# [Activity]
Task for the records below: count the lines that contain the word "agent" and give only that number.

# [Excerpted data]
________________

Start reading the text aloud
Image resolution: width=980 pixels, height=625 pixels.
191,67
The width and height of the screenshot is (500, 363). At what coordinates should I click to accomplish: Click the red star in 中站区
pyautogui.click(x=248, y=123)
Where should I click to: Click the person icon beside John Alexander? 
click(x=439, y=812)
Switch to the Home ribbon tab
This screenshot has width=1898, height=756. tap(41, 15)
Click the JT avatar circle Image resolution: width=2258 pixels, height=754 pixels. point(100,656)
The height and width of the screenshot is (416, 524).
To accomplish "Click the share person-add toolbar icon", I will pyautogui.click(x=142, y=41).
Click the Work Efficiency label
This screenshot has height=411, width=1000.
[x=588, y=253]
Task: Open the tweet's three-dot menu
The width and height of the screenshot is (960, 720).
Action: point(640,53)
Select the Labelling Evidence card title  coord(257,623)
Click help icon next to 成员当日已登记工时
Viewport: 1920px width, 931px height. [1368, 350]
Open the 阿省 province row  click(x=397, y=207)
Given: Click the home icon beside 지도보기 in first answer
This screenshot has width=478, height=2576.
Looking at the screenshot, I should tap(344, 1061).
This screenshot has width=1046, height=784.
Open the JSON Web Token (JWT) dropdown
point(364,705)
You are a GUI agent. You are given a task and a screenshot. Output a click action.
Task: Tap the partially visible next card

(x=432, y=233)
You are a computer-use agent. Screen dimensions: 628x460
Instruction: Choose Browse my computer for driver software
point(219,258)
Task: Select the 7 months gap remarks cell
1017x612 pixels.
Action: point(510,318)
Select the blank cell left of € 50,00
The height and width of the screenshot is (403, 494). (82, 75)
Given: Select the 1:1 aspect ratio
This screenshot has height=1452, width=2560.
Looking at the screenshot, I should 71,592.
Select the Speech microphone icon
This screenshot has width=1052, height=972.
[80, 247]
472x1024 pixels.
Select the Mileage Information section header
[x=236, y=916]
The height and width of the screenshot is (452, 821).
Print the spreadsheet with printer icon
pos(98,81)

________________

# [Reply to the exercise]
2